Stored data entries:
● ● ● ● ●

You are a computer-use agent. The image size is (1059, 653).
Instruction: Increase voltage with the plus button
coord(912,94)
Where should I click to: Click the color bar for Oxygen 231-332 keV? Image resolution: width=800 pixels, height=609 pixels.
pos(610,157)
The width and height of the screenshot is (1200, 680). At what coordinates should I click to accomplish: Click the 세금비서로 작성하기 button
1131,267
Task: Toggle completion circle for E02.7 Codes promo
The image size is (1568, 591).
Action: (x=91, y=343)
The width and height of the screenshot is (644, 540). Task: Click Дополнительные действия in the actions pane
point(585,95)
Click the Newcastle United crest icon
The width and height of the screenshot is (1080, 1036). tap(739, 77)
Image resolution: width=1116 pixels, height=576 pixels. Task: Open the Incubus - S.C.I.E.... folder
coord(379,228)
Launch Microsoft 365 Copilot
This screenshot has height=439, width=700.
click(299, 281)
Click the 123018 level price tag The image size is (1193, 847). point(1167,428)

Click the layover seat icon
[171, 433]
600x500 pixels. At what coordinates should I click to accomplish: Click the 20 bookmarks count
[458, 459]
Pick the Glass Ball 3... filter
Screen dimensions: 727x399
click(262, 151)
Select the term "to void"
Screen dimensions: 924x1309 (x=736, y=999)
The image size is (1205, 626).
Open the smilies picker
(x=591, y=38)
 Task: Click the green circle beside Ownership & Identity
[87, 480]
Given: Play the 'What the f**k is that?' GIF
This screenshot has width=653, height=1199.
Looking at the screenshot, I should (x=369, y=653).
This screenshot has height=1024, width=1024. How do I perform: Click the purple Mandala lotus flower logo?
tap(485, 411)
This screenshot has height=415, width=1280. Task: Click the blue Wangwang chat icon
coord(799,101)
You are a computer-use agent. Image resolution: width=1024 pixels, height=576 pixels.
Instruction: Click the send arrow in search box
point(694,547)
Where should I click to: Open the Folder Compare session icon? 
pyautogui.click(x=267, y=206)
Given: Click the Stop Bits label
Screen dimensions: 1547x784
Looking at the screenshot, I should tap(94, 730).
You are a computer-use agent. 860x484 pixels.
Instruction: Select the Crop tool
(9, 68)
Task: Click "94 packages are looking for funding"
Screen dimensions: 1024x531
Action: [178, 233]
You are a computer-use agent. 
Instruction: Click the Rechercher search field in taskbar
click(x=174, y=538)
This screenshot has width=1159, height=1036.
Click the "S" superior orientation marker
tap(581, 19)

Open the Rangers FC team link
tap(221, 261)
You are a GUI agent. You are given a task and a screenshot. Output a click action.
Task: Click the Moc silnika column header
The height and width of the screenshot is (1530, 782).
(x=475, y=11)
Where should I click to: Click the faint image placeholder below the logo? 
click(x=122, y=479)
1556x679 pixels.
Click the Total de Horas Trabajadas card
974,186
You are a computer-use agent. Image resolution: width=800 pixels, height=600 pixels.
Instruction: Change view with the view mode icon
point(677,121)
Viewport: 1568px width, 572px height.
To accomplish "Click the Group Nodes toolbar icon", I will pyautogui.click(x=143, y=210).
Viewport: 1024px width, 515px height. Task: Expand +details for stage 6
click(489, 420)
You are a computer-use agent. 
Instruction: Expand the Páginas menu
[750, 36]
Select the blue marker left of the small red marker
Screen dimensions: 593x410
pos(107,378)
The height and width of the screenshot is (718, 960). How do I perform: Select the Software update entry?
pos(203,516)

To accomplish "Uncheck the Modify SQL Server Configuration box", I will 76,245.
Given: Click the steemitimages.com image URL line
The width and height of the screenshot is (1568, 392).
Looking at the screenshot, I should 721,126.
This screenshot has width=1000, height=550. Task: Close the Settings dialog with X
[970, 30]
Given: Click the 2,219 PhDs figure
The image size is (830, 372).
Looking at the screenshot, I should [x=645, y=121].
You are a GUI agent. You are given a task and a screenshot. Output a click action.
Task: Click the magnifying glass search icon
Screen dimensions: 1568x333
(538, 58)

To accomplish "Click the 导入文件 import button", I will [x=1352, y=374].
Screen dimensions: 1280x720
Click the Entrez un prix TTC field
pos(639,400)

● ● ● ● ●

What is needed ::
The records above must be output exactly, in full.

Reply ::
You are a computer-use agent. The image size is (1059, 653).
Instruction: Increase voltage with the plus button
coord(912,94)
Where should I click to: Click the color bar for Oxygen 231-332 keV? Image resolution: width=800 pixels, height=609 pixels.
pos(610,157)
The width and height of the screenshot is (1200, 680). At what coordinates should I click to accomplish: Click the 세금비서로 작성하기 button
1131,267
Task: Toggle completion circle for E02.7 Codes promo
The image size is (1568, 591).
Action: (x=91, y=343)
The width and height of the screenshot is (644, 540). Task: Click Дополнительные действия in the actions pane
point(585,95)
Click the Newcastle United crest icon
The width and height of the screenshot is (1080, 1036). tap(739, 77)
Image resolution: width=1116 pixels, height=576 pixels. Task: Open the Incubus - S.C.I.E.... folder
coord(379,228)
Launch Microsoft 365 Copilot
This screenshot has height=439, width=700.
click(299, 281)
Click the 123018 level price tag The image size is (1193, 847). point(1167,428)

Click the layover seat icon
[171, 433]
600x500 pixels. At what coordinates should I click to accomplish: Click the 20 bookmarks count
[458, 459]
Pick the Glass Ball 3... filter
Screen dimensions: 727x399
click(262, 151)
Select the term "to void"
Screen dimensions: 924x1309 (x=736, y=999)
The image size is (1205, 626).
Open the smilies picker
(x=591, y=38)
 Task: Click the green circle beside Ownership & Identity
[87, 480]
Given: Play the 'What the f**k is that?' GIF
This screenshot has width=653, height=1199.
Looking at the screenshot, I should (x=369, y=653).
This screenshot has height=1024, width=1024. How do I perform: Click the purple Mandala lotus flower logo?
tap(485, 411)
This screenshot has height=415, width=1280. Task: Click the blue Wangwang chat icon
coord(799,101)
You are a computer-use agent. Image resolution: width=1024 pixels, height=576 pixels.
Instruction: Click the send arrow in search box
point(694,547)
Where should I click to: Open the Folder Compare session icon? 
pyautogui.click(x=267, y=206)
Given: Click the Stop Bits label
Screen dimensions: 1547x784
Looking at the screenshot, I should tap(94, 730).
You are a computer-use agent. 860x484 pixels.
Instruction: Select the Crop tool
(9, 68)
Task: Click "94 packages are looking for funding"
Screen dimensions: 1024x531
Action: [178, 233]
You are a computer-use agent. 
Instruction: Click the Rechercher search field in taskbar
click(x=174, y=538)
This screenshot has width=1159, height=1036.
Click the "S" superior orientation marker
tap(581, 19)

Open the Rangers FC team link
tap(221, 261)
You are a GUI agent. You are given a task and a screenshot. Output a click action.
Task: Click the Moc silnika column header
The height and width of the screenshot is (1530, 782).
(x=475, y=11)
Where should I click to: Click the faint image placeholder below the logo? 
click(x=122, y=479)
1556x679 pixels.
Click the Total de Horas Trabajadas card
974,186
You are a computer-use agent. Image resolution: width=800 pixels, height=600 pixels.
Instruction: Change view with the view mode icon
point(677,121)
Viewport: 1568px width, 572px height.
To accomplish "Click the Group Nodes toolbar icon", I will pyautogui.click(x=143, y=210).
Viewport: 1024px width, 515px height. Task: Expand +details for stage 6
click(489, 420)
You are a computer-use agent. 
Instruction: Expand the Páginas menu
[750, 36]
Select the blue marker left of the small red marker
Screen dimensions: 593x410
pos(107,378)
The height and width of the screenshot is (718, 960). How do I perform: Select the Software update entry?
pos(203,516)

To accomplish "Uncheck the Modify SQL Server Configuration box", I will 76,245.
Given: Click the steemitimages.com image URL line
The width and height of the screenshot is (1568, 392).
Looking at the screenshot, I should 721,126.
This screenshot has width=1000, height=550. Task: Close the Settings dialog with X
[970, 30]
Given: Click the 2,219 PhDs figure
The image size is (830, 372).
Looking at the screenshot, I should [x=645, y=121].
You are a GUI agent. You are given a task and a screenshot. Output a click action.
Task: Click the magnifying glass search icon
Screen dimensions: 1568x333
(538, 58)

To accomplish "Click the 导入文件 import button", I will [x=1352, y=374].
Screen dimensions: 1280x720
Click the Entrez un prix TTC field
pos(639,400)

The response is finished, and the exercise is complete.